Divisor should be a register or memory variable. If you need to
divide by immediate value, first move it in a register:
mov bx, 320
div bx
Use IDIV (Integer Divide) for signed numbers (integer, longint).
IDIV works exactly like DIV, but performs signed division.
* add ax, cx
ADD (Addition). Pascal equivalent: AX := AX + CX.
* shr ax, 1
Bitwise Shift Right.
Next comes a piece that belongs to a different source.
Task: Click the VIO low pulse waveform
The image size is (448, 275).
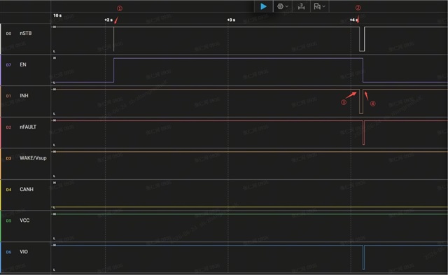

Pascal equivalent: AX := AX shr 1. As the name
implies, this instruction shifts bits right:
AX before shift: 0000101100110110 (decimal 2870)
AX after shift: 0000010110011011 (decimal 1435)
If you look at the decimal values on the right, you will notice
shifting divided the number by 2. That is correct: shifting a binary
number N bits left/right is equivalent to multiplying/dividing it by
2^N. CPU can shift bits much faster than divide and shift instructions
are not restricted to certain register(s) like DIV -- remember this
when you need to multiply/divide by a power of 2.
The first operand (value to be shifted) can be either register or
memory. The second operand is number of bits to shift -- immediate value
or CL register. 8086 allows _only_ immediate value of 1; to shift by more
than one bit use the following:
mov cl, 3 (bit count)
shr ax, cl
You can also shift several times by one (I would use this method only
to shift by 2 - 3 bits, otherwise it gets too long):
shr ax, 1
shr ax, 1
shr ax, 1
286+ can shift by any immediate count. If you are compiling for 286
and better ({$G+} compiler directive), you can do this:
shr ax, 3
* cmp ax, 1
CMP (Compare) compares two operands and sets CPU flags to reflect
their relationship. Flag state are later used to decide if a conditional
jump instruction should jump or not. This two step process is used to
control program flow, like if..then statements and loops in Pascal.
* jg @@1
...and this is a conditional jump. JG (Jump if Greater) will transfer
control (GOTO) to label @@1 if the last compare found left operand to be
greater than right, otherwise it "falls through": execution continues at
the next instruction. JG assumes operands were signed (integers). Use JA
(Jump if Above) for unsigned values (words). The following is a summary
of conditional jumps for arithmetic relationships:
JA/JNBE Jump if Above (">", unsigned)
JG/JNLE Jump if Greater (">", signed)
JAE/JNB Jump if Above or Equal (">=", unsigned)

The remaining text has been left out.